Здесь, в Орли, Степанов отчего-то особенно часто вспоминал ночной ханойский аэропорт, когда он возвращался в Китай после трехмесячной командировки к партизанам; свет был тусклый, голоса тихие, война есть война; посадка на "Ил-12" шла быстро, надо взлететь до того момента, пока не появятся "фантомы"; добрый лучеглазый Фам принес тогда бутылку ликера; в отличие от лаосцев, которые пили крепкую рисовую самогонку, здесь, в Ханое, предпочитали тягучую сладость неведомого европейцам настоя, очень вкусно, только начинаешь чувствовать себя женщиной, слишком уж изысканно; самогон надежнее, особенно когда предстоит взлетать на пассажирском самолете под снарядами "фантомов"...

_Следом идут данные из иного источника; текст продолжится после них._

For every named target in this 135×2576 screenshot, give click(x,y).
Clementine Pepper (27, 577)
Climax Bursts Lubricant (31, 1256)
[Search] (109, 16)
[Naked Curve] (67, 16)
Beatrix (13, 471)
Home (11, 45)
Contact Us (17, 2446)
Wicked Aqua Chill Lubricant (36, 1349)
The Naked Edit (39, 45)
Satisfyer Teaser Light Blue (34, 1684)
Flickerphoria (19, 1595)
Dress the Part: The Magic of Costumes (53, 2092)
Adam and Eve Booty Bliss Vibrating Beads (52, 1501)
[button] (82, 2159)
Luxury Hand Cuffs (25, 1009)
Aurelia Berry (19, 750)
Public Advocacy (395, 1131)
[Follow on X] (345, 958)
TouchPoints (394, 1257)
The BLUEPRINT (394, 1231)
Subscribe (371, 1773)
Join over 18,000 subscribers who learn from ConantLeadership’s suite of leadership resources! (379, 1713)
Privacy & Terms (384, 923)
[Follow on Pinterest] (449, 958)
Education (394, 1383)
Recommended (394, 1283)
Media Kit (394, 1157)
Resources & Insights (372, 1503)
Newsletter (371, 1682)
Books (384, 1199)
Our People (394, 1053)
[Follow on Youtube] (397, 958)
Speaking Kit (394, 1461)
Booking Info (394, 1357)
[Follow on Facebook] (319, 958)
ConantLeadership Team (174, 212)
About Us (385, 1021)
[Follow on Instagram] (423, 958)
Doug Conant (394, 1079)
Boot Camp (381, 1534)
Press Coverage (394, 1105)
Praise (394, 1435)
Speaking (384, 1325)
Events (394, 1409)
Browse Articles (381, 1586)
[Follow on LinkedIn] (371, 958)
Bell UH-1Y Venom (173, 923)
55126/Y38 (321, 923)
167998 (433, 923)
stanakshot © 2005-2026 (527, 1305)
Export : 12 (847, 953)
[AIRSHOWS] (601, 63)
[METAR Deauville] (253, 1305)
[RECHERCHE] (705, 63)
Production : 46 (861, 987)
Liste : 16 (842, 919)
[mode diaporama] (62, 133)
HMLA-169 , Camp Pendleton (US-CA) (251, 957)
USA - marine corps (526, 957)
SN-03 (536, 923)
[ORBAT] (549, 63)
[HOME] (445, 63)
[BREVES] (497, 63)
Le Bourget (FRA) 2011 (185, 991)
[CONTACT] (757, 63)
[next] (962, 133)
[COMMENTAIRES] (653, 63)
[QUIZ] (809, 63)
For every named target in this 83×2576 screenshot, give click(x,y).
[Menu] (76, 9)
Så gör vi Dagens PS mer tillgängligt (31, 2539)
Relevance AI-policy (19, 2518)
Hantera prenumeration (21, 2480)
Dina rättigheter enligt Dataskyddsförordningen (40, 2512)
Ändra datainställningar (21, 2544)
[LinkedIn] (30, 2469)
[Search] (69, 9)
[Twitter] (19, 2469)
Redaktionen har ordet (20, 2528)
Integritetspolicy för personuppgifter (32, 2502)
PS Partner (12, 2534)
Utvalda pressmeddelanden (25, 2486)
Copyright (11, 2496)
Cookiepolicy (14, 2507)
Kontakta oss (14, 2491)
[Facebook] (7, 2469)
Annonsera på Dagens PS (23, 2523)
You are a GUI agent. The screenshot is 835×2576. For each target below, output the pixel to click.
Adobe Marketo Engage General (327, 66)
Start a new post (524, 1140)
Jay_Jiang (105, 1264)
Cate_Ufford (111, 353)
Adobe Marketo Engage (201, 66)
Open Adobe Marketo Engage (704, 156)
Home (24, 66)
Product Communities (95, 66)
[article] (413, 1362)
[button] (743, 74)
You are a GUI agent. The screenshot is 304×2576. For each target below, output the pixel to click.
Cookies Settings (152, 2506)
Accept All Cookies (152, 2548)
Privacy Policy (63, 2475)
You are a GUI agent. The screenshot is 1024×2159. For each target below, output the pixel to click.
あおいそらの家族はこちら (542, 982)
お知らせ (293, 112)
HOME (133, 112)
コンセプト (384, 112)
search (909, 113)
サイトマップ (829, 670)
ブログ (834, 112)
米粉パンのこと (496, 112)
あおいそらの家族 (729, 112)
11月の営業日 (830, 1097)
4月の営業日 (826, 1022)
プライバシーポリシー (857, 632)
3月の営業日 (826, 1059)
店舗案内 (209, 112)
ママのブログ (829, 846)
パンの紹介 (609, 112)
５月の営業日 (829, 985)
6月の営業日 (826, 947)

Степанов четко увидел скорбное лицо Константина Михайловича Симонова; тот рассказывал, как он летал в сентябре сорок первого на неуклюжих полуфанерных бомбардировщиках бомбить Берлин. "Я тайком выпил полстакана спирта, - говорил он, - и не потому, что панически боялся смерти, ее каждый боится; я боялся не успеть сделать то, что обязан сделать, я очень боялся не написать того, что был не вправе не написать. С тех пор я всегда пью перед полетом, все-таки подъем в небо пока еще противоестествен, лет через сто это сделается бытом, а "Ту" превратится в некий заменитель дорогой нам всем "эмочки".
Степанов подошел к стойке бара, заказал кофе, до посадки на самолет в Шёнёф оставалось еще минут сорок; вспомнил Романа Кармена; тринадцать лет назад, всего тринадцать ("Иных уж нет, а те далече") он провожал Степанова сюда же, в Орли; Степанов решил тогда во что бы то ни стало попасть в Испанию; Кармен грустно говорил, как он ему завидует: Испания - это совершенно особая страница нашей биографии, лилипут, это молодость, это Гриша Сыроежкин, Владимир Антонов- Овсеенко, Хаджи Мурат Мамсуров, Илья Эренбург, Алексей Толстой, Всеволод Вишневский, это Арагон, Эрнест Хемингуэй, это генерал Лукач, это очень хорошие люди, лилипут, это прекрасное, горькое, но чистое время, Митька.
Степанов явственно помнил этот же аэропорт, когда он возвратился сюда из Сантьяго после того, как убили Альенде; жизнь шла здесь, как обычно, своим чередом; люди шало улыбались друг другу, спешили к выходу на посадку, обменивались телефонами, пили виски; мужчины кадрились к хорошеньким стюардессам, все было, как всегда, однако два дня тому назад где-то в мире победил фашизм, убили Альенде, загнали на стадион под палящее солнце художников и поэтов, типографов и врачей; именно в эти минуты, когда Степанов прилетел сюда, в веселый, благополучный парижский аэропорт, прекрасному певцу Виктору Хара отрубали в застенке руки... Маленьким, хорошо направленным топориком....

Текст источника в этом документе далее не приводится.